Ryan: Are you in touch with any of the former High Fidelity employees? Are any volunteering to help you develop Overte?
Dale: We know a few people that worked on HiFi, yes. Some prefer to be discreet, so we won’t name them publicly.
Ryan: What else do you want people to know about Overte? What do you need? Coders? Donations? More people using Overte?
Dale: I don’t think we’d say no to any of those!
Moto: We can always use contributors of course. Do we need donations? We don’t need them. The membership fees will take care of the running costs. Even without a dedicated bank account we can accept donations or sponsorships though. We actually already have a server sponsored by FOSSHOST (aarch64 build server).
catraxx: Honestly come and talk to us. We are very approachable people in general…It is important to us that our code is open and available to everyone. People should always have the ability to learn from what we do, which really includes all parts of the organization, down to even the website.
Ryan: How much of the original HiFi codebase have to had to scrap and rebuild from scratch?
74hc595: Almost all the codebase remains and we are building on top of it. We will probably remove some unused, but remaining code for things like financial transactions.
Dale: The original HiFi code, in my opinion, is mostly excellent.
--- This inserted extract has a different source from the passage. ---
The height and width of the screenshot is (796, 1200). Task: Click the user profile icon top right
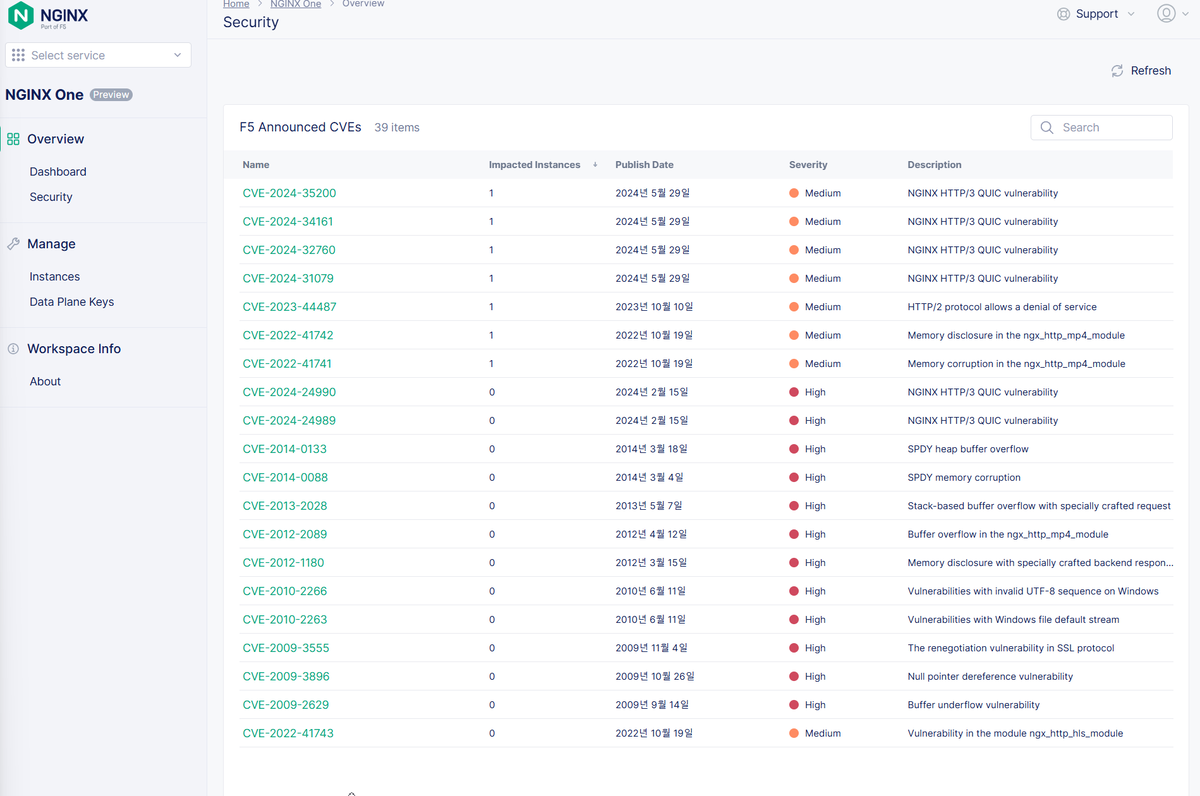pos(1166,13)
I mean, some bits are crustier than others, but I think on the whole they did a very good job.
catraxx: It was a big project.
Dale: There’s the audio codec, which is proprietary, but that was already replaced in the Vircadia days with Opus.
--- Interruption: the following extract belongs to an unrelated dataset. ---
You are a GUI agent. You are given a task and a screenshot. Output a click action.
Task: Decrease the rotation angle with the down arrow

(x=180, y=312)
catraxx: That in itself is a good campfire story.
Ryan: Noted. For a future blogpost, perhaps. How easy is it to bring an avatar into Overte from say, VRChat?
74hc595: A lot depends on bone naming conventions, but generally it’s less than 2 hours of work, and some work immediately.
Ryan: So speaking of Github, basically anybody can add to the open source code, but there’s a process to what gets added to the official Overte platform, right? Is this where the voting part comes in? (I’m not super knowledgable about Github, by the way.)
74hc595: True. Every change (pull request) is reviewed, and then carefully tested on different platforms.
Ryan: Well, I can’t think of any other questions at the moment. Is there anything you think I should ask? And I definitely need to download the Windows client and visit in my Valve Index! When are your weekly meetings in world??
74hc595: That would be awesome! We meet on every Saturday at 19:00 UTC…I’d like to add that everyone interested is welcome to join our Matrix and Discord servers and out weekly meetup at 19:00 UTC on Saturdays. We typically get about 11-13 people.
Here’s a gallery of images showing you what the Overte platform looks like (please click on any image to see it in full size). As you can see, you can already do a lot!
Since Overte is an open source project, you are very welcome to contribute to the development project! A weekly developer meeting (where all merge request will be discussed), takes place:
Where: the Overte VR – Overte Hub
When: Saturdays at 19:00 UTC (noon, Pacific Standard Time)
For more information about Overte, please visit their new website, join their Discord server, or follow them on Twitter. You can check out Overte’s user documentation, API documentation, and the project’s GitHub repository.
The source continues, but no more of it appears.